O genocídio do povo negro como um projeto de Estado, fica cada vez mais exposto e noticiado em meio aos últimos acontecimentos e protestos que se manifestam em vários países do mundo, mostrando a violência estatal legitimada pelo racismo estrutural que extermina vidas negras, assassinando de maneira covarde e brutal crianças e jovens negros, somos atingidos por outra perda que tem nome, classe social e continua se enquadrando no perfil étnico racial que é alvo.
Miguel, filho de Mirtis, uma trabalhadora doméstica em Recife (PE) acompanhou a mãe em mais um dia de trabalho em meio a Pandemia do coronavírus. O trabalho doméstico no Brasil carrega fortes raízes escravocratas. O serviço braçal e o cuidado com crianças dos Senhores de engenho era destinado às mulheres negras escravizadas. Essa origem na escravidão perdurou após a abolição, pois a inserção das mulheres na sociedade agora a base de trabalho assalariado não se ampliou para além dos lares de famílias de classe média. Mirtis, assim como muitas trabalhadoras de sua categoria profissional que é formada em sua maioria por mulheres negras, não foi liberada para cumprir o isolamento social previsto pela quarentena. Algumas semanas atrás, o trabalho doméstico foi posto e rapidamente retirado como serviço essencial.

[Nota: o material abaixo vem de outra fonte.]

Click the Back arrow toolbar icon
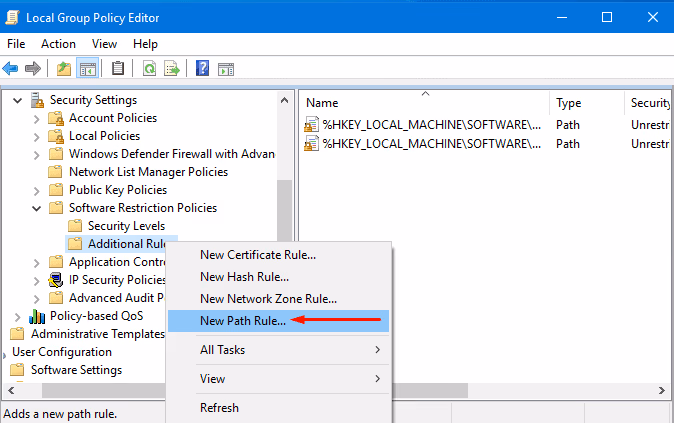This screenshot has height=423, width=674. pyautogui.click(x=11, y=69)
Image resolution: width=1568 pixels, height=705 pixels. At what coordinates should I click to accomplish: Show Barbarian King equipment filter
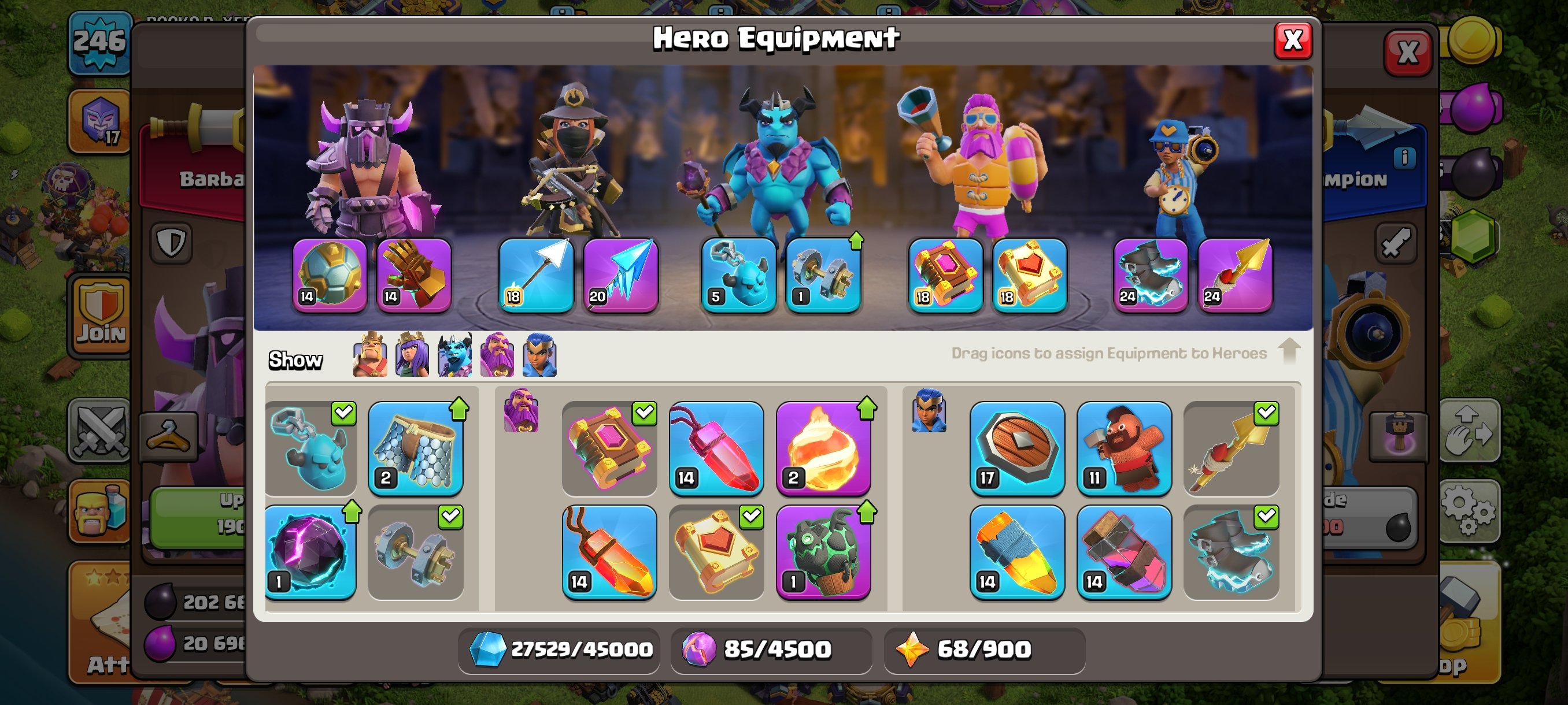(370, 355)
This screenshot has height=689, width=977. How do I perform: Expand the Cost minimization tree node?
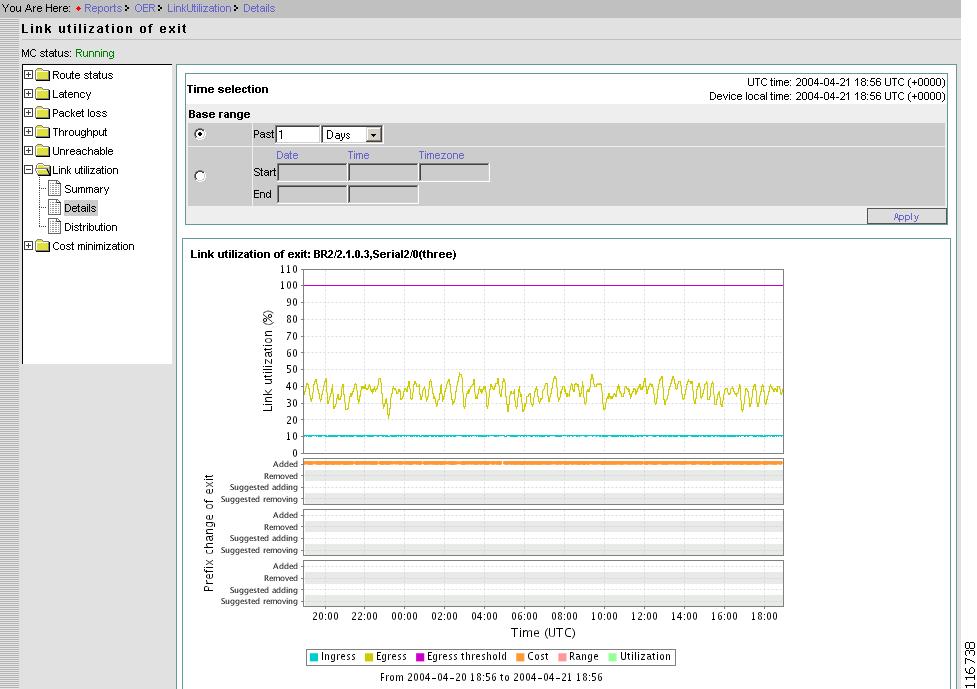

A patroa, Sari Mariana Costa Gaspar Corte Real, não permitiu à ela esse direito. Como muitas mulheres negras e pobres desse país, Mirtis necessitava trabalhar e não teve com quem deixar seu filho, levando-o consigo. A criança, de cinco anos de idade, foi vítima de negligência no local de trabalho de sua mãe, após a patroa ter ficado impaciente com o seu choro e se isentado da responsabilidade de garantir sua segurança enquanto a mãe do menino passeava com o cachorro dos patrões. O descaso com o menino resultou em morte após a criança ter sido colocada em um elevador e parado no nono andar do prédio, caindo de uma altura estimada em 35 metros.
Algumas questões que levantam ainda mais revolta foi a imediata liberação de Sari com o pagamento de 20 mil reais em fiança após ter sido autuada por homicídio culposo (sem intenção de matar). 20 mil reais que foram pagos de maneira imediata, sem a contestação que fez para não pagar o salário de uma trabalhadora doméstica mantendo-a em isolamento durante o período da quarentena. Sari é o retrato da classe dominante de origem escravocrata, que age como se fosse proprietária da vida de suas funcionárias. Outra questão que causa revolta é a constatação de que lado a justiça burguesa se coloca, no contexto de explosão de campanhas nas redes sociais impondo que Vidas negras importam, mostrando que a vida de uma criança negra vale menos que alguns milhares de reais.